PROBLEM STATEMENT:
Please write out again the lines starting at the one that has "Enable the Pictures" and stopping after the one that has "Viewport: 412px width, 482px", swapping "sink" for "basin" and leaving everything else unchanged. Give only those lines.

•••••

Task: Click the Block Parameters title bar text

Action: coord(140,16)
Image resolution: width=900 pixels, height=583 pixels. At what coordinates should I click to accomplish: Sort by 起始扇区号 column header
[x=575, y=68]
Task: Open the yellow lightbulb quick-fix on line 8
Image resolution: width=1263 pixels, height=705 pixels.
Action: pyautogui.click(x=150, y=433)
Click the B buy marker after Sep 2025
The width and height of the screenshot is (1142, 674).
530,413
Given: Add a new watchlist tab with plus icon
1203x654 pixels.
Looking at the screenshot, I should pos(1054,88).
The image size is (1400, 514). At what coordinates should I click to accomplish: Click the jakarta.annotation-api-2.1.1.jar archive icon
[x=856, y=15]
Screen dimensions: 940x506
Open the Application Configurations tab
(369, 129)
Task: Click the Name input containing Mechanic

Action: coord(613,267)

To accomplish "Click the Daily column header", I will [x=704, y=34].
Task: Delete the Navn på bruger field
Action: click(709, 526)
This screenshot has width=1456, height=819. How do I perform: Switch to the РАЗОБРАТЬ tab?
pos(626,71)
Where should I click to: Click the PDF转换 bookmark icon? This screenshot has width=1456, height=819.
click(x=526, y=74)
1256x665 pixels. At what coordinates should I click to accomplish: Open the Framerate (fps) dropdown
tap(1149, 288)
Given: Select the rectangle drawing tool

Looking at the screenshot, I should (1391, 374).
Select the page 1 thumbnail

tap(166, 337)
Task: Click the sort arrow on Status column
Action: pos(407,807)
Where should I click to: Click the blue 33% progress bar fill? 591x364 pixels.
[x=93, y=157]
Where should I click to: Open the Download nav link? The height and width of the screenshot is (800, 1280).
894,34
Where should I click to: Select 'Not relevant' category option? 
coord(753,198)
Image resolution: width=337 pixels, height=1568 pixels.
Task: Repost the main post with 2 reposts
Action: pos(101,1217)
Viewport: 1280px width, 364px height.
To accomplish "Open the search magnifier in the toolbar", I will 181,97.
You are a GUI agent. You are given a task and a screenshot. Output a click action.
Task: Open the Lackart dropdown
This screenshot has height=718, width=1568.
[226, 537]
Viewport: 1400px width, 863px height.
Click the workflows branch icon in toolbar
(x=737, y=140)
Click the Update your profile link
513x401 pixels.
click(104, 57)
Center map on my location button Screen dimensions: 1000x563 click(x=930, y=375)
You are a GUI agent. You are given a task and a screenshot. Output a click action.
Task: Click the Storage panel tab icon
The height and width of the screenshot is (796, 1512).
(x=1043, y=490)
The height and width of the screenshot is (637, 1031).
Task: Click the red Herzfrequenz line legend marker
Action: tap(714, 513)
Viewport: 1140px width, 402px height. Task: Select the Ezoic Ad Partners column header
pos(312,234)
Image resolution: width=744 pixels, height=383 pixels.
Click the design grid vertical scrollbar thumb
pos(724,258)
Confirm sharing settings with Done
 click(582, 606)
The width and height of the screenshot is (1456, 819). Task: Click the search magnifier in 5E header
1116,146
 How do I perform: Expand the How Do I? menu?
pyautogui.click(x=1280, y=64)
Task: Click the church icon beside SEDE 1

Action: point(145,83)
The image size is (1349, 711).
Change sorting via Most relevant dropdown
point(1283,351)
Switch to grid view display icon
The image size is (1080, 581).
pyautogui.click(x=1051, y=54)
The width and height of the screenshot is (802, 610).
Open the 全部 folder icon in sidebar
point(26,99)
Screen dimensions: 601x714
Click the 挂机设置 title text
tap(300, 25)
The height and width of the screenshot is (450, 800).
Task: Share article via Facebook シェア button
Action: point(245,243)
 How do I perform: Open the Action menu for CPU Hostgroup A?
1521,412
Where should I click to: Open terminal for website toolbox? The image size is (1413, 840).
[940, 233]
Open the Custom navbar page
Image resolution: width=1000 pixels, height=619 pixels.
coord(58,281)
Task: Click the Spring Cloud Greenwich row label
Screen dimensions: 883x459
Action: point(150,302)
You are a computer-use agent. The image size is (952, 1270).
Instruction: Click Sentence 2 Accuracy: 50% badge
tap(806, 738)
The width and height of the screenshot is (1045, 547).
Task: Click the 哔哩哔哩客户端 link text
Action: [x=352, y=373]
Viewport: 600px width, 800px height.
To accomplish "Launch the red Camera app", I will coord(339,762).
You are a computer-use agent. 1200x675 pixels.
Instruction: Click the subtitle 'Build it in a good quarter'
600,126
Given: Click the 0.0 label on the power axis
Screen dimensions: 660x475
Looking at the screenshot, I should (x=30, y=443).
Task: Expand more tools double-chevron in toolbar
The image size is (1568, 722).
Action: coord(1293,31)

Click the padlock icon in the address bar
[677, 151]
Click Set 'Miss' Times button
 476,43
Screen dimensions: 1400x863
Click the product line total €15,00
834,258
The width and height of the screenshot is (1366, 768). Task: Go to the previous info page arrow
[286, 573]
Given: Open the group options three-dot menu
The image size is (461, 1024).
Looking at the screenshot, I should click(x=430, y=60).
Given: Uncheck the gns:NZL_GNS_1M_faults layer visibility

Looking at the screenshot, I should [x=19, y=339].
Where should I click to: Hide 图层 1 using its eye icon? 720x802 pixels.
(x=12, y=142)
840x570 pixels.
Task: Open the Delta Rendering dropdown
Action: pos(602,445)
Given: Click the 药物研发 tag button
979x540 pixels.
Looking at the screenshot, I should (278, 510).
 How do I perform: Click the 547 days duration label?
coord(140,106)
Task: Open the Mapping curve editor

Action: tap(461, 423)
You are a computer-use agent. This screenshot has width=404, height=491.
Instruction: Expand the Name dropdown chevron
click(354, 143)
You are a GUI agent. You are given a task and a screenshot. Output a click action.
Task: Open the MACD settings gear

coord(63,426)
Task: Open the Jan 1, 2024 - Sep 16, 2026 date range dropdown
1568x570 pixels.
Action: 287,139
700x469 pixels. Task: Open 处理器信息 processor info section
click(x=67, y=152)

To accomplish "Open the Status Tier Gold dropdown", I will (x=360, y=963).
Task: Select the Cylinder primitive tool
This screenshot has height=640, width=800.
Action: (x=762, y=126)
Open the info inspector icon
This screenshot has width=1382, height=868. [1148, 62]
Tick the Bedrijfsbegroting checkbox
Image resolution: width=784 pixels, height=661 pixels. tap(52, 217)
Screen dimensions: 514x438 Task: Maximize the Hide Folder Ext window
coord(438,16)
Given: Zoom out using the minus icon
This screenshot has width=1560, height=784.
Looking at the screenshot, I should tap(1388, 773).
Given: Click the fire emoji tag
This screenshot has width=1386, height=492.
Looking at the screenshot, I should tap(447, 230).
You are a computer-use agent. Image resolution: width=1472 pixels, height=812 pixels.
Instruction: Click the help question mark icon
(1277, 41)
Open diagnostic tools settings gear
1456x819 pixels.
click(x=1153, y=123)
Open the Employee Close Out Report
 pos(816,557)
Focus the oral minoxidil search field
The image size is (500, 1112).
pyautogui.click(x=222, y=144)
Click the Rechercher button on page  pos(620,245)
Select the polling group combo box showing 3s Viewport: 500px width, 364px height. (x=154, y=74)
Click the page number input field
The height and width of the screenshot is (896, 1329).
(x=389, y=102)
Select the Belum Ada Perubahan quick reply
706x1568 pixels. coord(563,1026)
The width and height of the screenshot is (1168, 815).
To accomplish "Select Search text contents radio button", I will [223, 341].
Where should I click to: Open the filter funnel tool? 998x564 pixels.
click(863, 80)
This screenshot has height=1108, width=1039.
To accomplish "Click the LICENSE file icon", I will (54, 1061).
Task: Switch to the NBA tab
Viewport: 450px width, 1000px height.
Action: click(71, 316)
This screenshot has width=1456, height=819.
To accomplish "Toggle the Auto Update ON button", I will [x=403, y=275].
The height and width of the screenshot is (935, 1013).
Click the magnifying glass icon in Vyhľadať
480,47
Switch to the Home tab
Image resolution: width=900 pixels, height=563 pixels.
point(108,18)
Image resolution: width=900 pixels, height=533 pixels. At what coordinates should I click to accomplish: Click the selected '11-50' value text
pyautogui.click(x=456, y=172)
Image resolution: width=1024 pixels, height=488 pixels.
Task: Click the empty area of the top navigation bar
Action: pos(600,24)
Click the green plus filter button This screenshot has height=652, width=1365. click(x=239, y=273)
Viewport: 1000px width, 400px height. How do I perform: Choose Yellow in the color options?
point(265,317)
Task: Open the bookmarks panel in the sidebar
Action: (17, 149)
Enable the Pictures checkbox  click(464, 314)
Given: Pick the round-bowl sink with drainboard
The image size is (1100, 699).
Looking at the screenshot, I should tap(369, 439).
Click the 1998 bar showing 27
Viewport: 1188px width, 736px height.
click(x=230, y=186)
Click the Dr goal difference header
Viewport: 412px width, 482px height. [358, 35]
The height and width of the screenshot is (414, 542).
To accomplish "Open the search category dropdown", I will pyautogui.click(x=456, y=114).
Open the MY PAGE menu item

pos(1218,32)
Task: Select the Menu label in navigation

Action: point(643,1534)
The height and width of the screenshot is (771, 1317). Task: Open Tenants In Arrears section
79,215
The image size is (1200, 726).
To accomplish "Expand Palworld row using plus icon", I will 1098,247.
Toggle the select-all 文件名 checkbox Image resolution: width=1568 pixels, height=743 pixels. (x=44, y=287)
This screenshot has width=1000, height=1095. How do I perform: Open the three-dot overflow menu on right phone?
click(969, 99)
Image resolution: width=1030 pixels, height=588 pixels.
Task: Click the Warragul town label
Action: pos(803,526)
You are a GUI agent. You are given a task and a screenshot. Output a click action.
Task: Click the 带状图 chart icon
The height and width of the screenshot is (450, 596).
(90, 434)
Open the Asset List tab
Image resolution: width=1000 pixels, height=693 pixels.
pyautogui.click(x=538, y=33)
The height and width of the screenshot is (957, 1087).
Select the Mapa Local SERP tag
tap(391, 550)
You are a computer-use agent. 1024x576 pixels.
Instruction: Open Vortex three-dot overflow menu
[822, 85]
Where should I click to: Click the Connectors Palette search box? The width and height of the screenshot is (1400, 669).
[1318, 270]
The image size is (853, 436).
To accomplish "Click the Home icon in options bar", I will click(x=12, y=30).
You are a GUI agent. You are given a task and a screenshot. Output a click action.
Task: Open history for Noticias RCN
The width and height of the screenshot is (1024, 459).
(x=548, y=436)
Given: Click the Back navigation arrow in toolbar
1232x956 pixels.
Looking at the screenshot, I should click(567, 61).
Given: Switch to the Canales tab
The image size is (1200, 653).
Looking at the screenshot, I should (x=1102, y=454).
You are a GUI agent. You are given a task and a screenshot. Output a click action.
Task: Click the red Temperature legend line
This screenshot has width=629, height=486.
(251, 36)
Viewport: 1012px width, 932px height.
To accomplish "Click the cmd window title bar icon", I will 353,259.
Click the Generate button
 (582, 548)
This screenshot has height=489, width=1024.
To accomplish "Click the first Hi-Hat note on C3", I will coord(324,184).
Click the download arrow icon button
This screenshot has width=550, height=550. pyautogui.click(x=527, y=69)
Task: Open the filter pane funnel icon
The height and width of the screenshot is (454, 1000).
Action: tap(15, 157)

•••••

RESULT OF THIS TASK:
Enable the Pictures checkbox  click(464, 314)
Given: Pick the round-bowl basin with drainboard
The image size is (1100, 699).
Looking at the screenshot, I should tap(369, 439).
Click the 1998 bar showing 27
Viewport: 1188px width, 736px height.
click(x=230, y=186)
Click the Dr goal difference header
Viewport: 412px width, 482px height. [358, 35]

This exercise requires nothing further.